→ **YOUR GOAL**: Find the line that contains "Change the SYS FAN1 Control 100% value" in the entries below. Restate it and every line after it, word for word, with no pictures.

→ **RECORD EXCERPTS**:
________________________________________

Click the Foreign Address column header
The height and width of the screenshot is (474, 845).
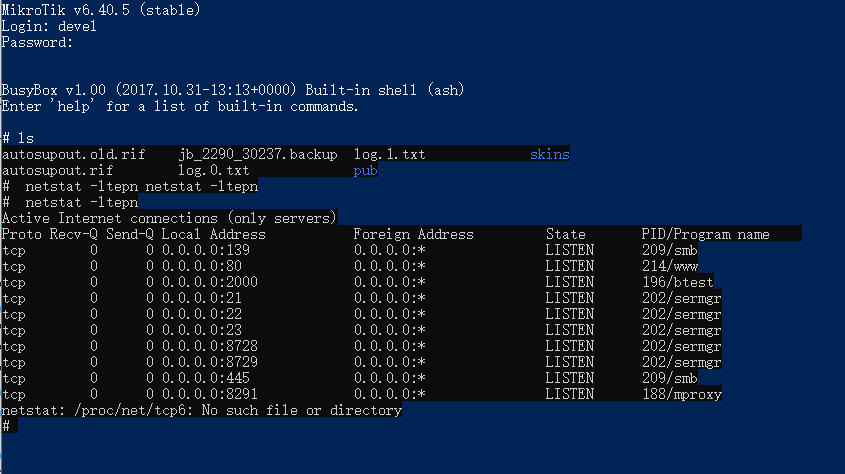click(x=413, y=234)
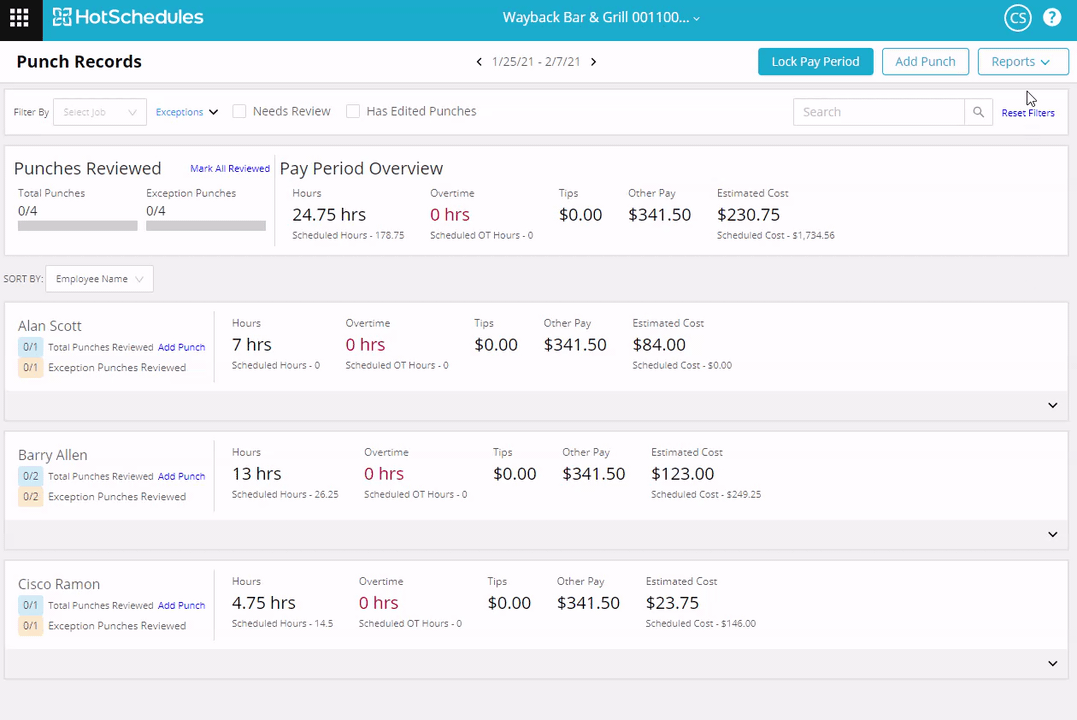
Task: Open the CS user profile avatar
Action: click(1017, 18)
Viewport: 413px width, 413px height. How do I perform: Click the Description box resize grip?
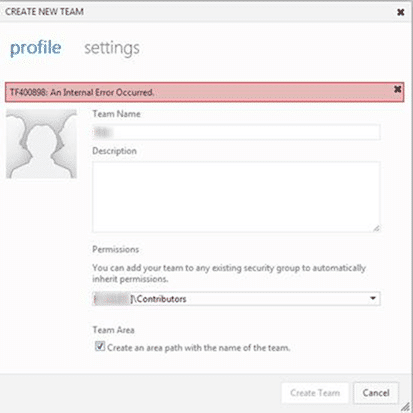tap(376, 228)
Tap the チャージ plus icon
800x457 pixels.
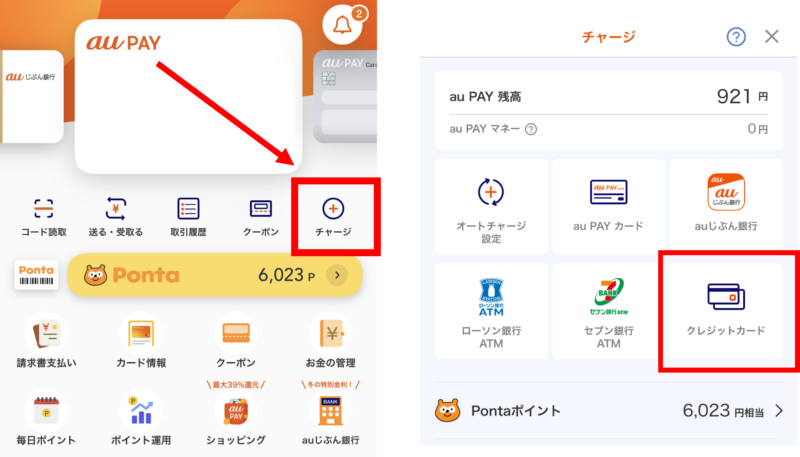click(333, 209)
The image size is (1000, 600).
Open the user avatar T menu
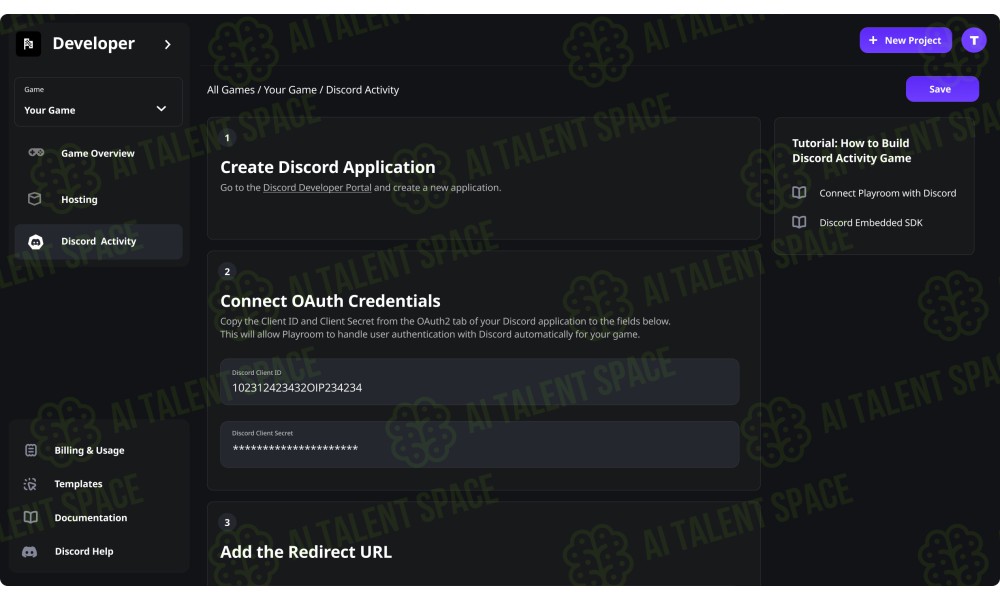pos(973,40)
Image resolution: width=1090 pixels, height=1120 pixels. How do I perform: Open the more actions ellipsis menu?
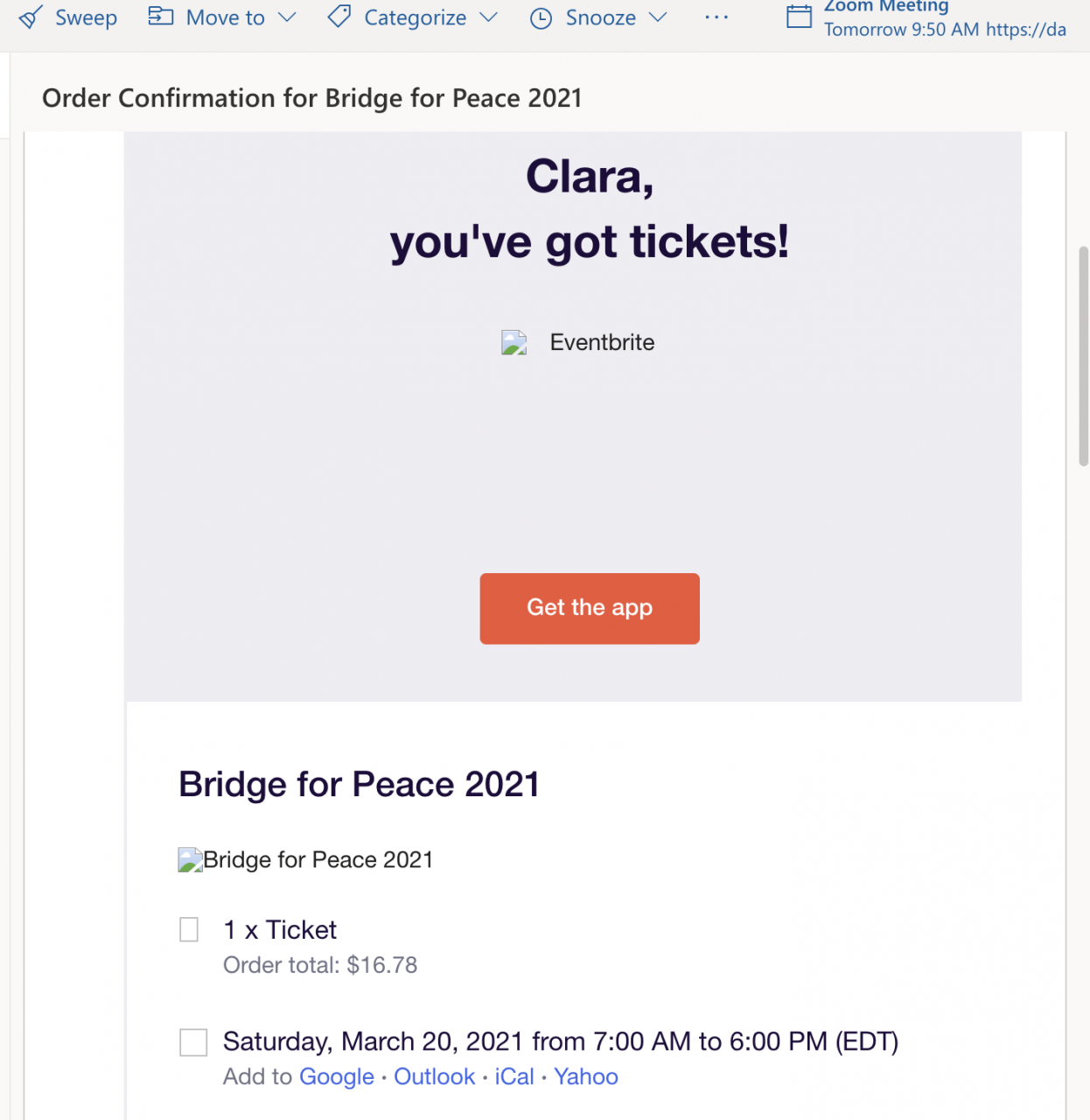[716, 18]
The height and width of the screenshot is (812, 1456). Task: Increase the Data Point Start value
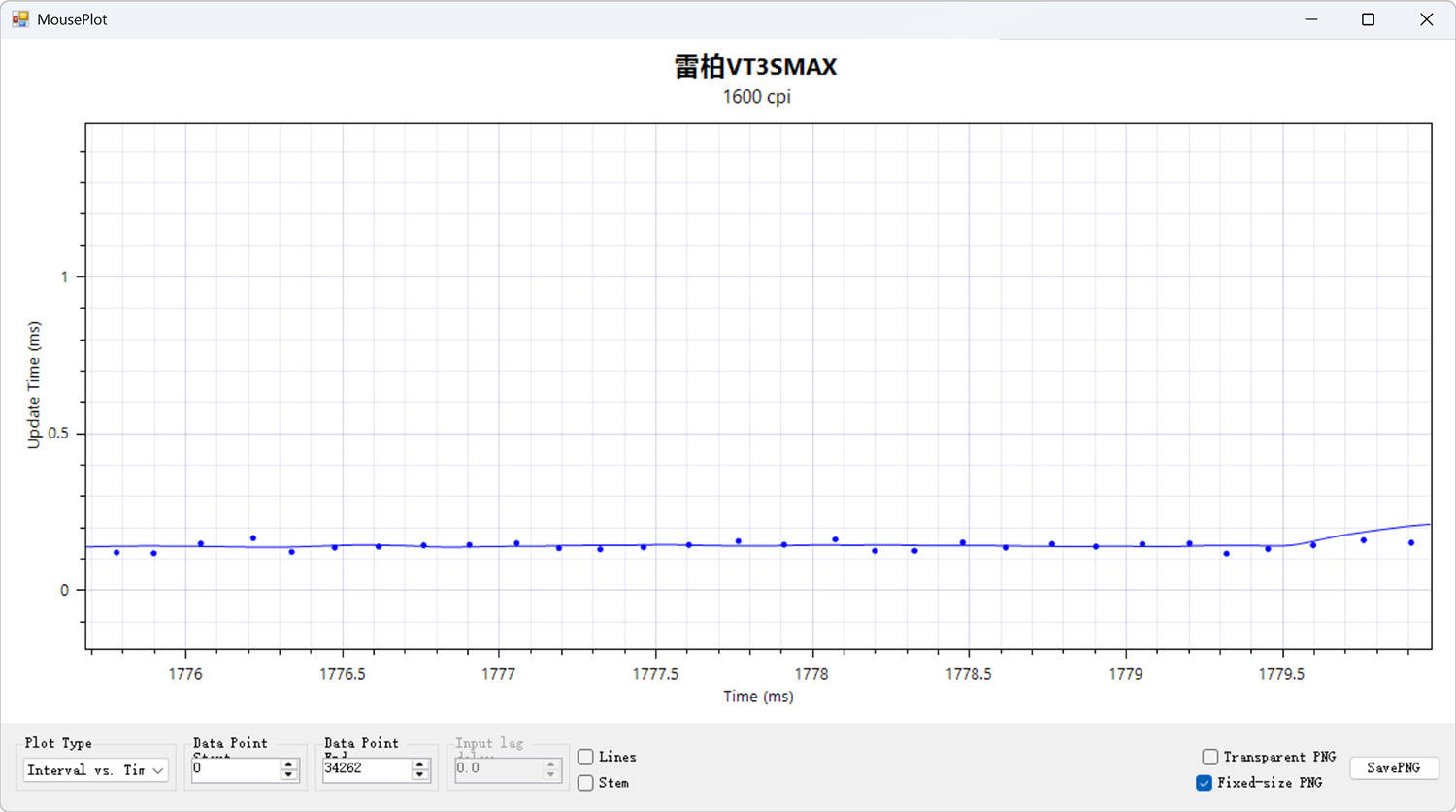[x=288, y=763]
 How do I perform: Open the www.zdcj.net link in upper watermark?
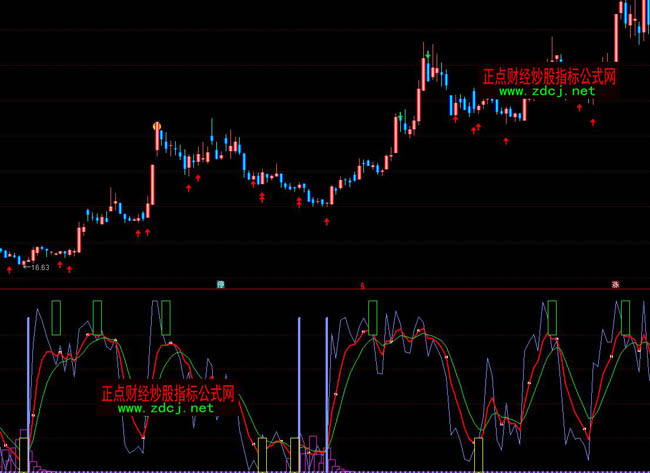pyautogui.click(x=546, y=91)
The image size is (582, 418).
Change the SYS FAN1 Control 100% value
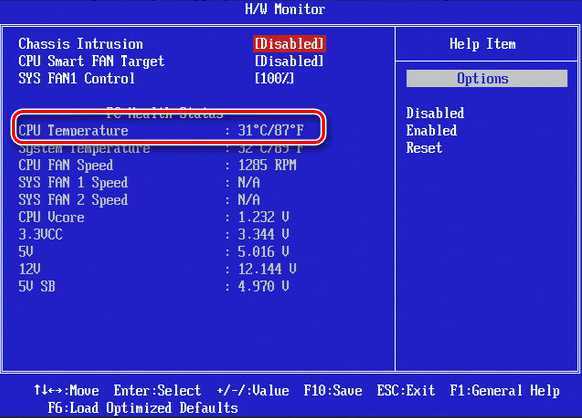(275, 78)
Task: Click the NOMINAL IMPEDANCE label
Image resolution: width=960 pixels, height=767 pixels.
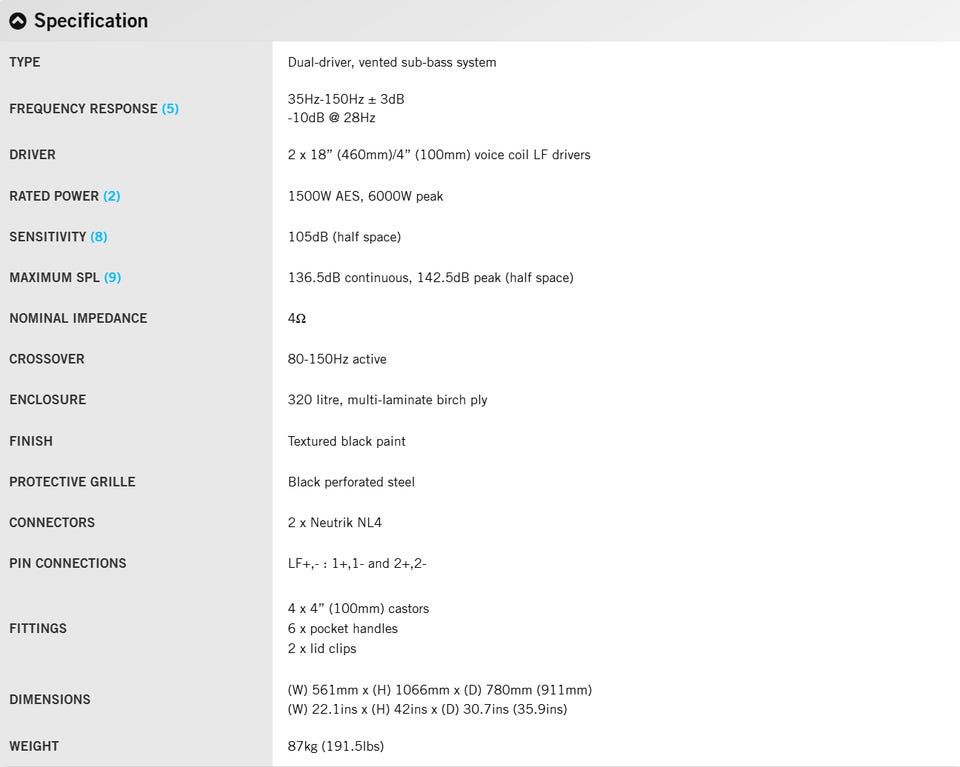Action: (78, 318)
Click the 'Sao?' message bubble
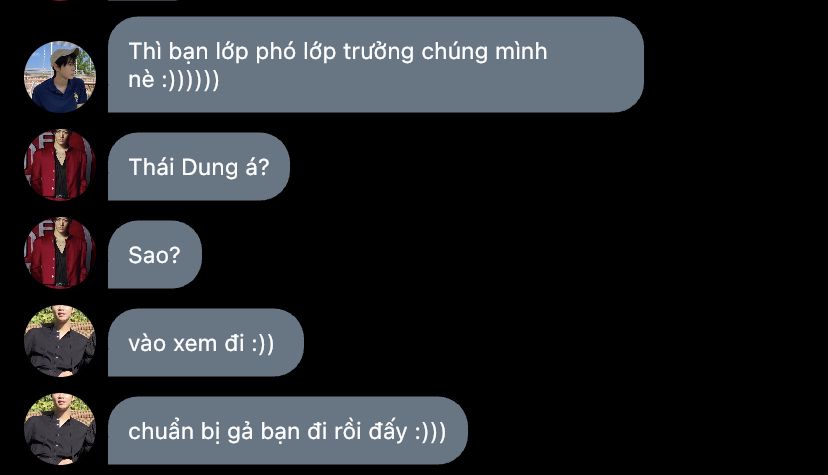The image size is (828, 475). [x=155, y=254]
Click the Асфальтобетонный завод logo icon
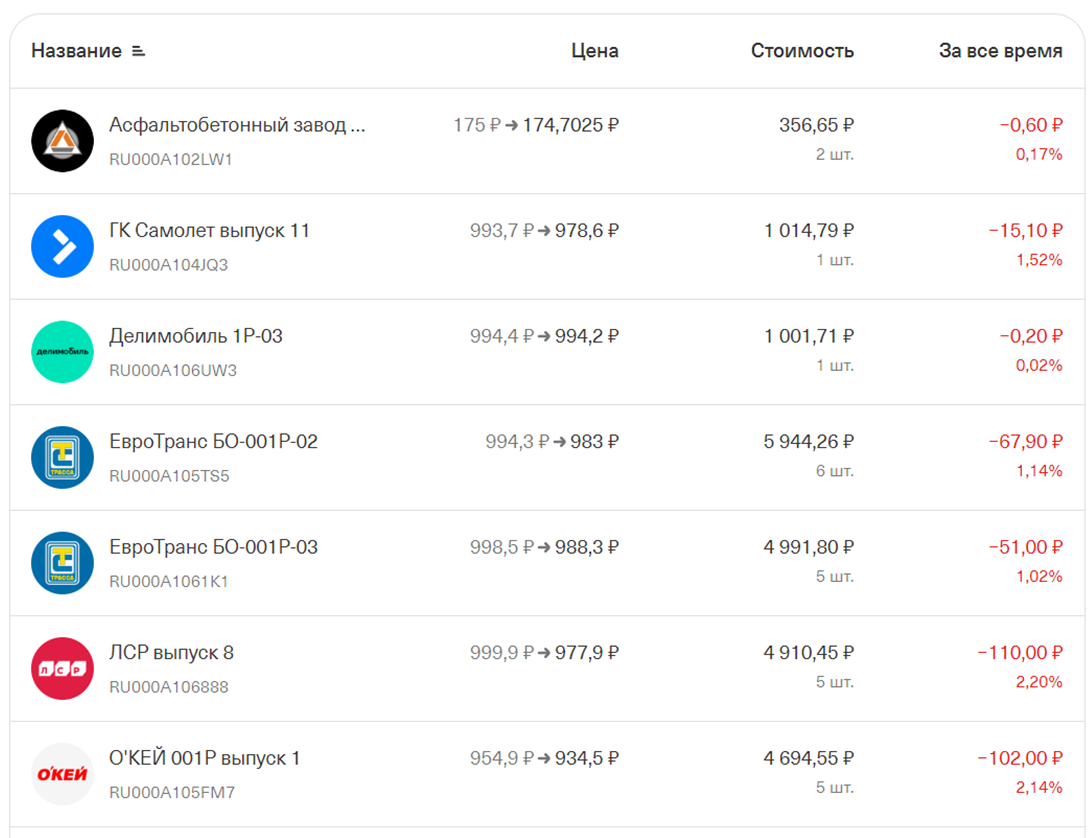 pos(63,140)
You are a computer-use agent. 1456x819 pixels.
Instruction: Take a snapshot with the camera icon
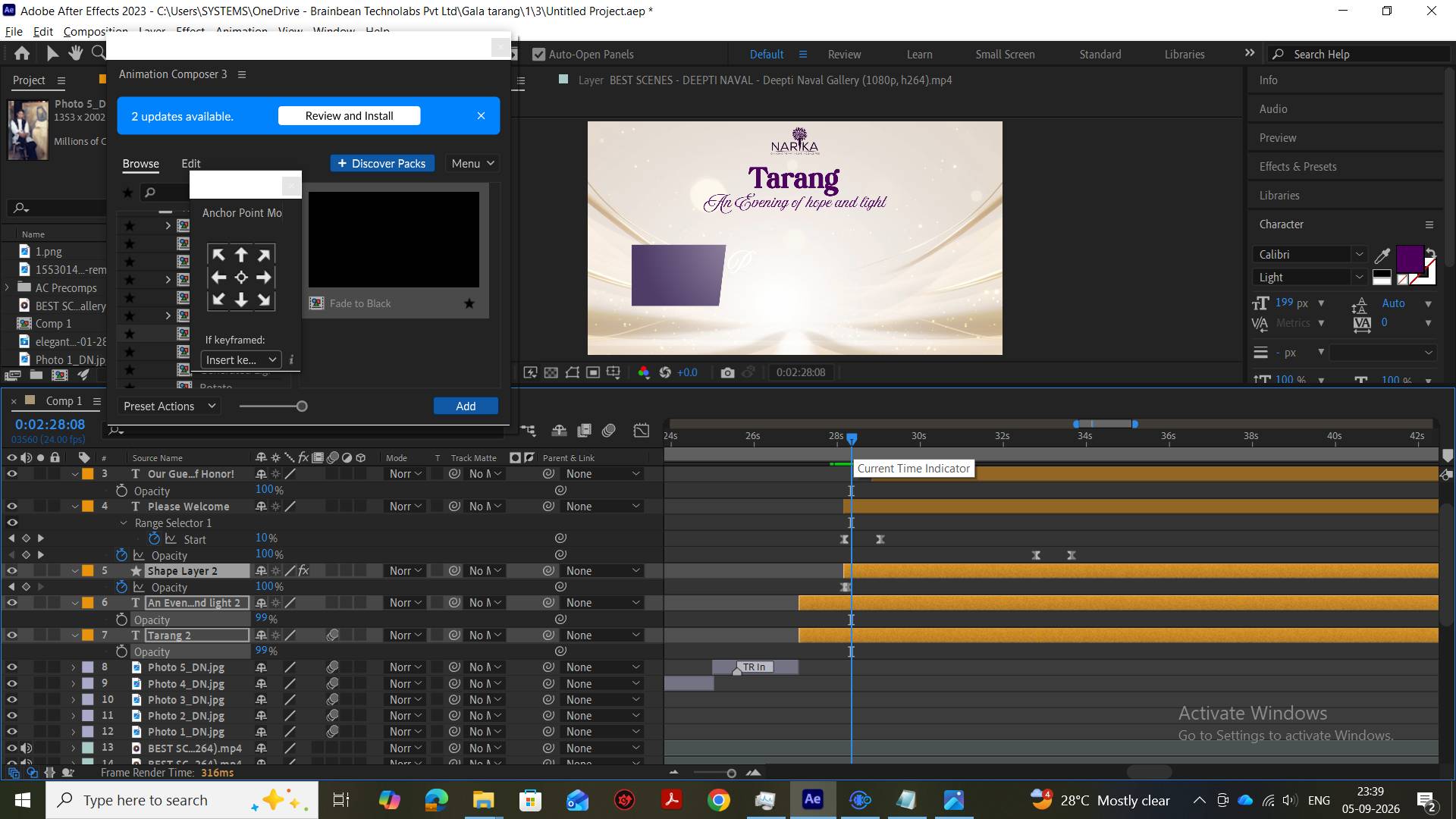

________________________________________

→ **EXERCISE SOLUTION**:
Change the SYS FAN1 Control 100% value
(275, 78)
Task: Click the NOMINAL IMPEDANCE label
Image resolution: width=960 pixels, height=767 pixels.
Action: (78, 318)
Click the 'Sao?' message bubble
The image size is (828, 475). [x=155, y=254]
Click the Асфальтобетонный завод logo icon
 pos(63,140)
You are a computer-use agent. 1456x819 pixels.
Instruction: Take a snapshot with the camera icon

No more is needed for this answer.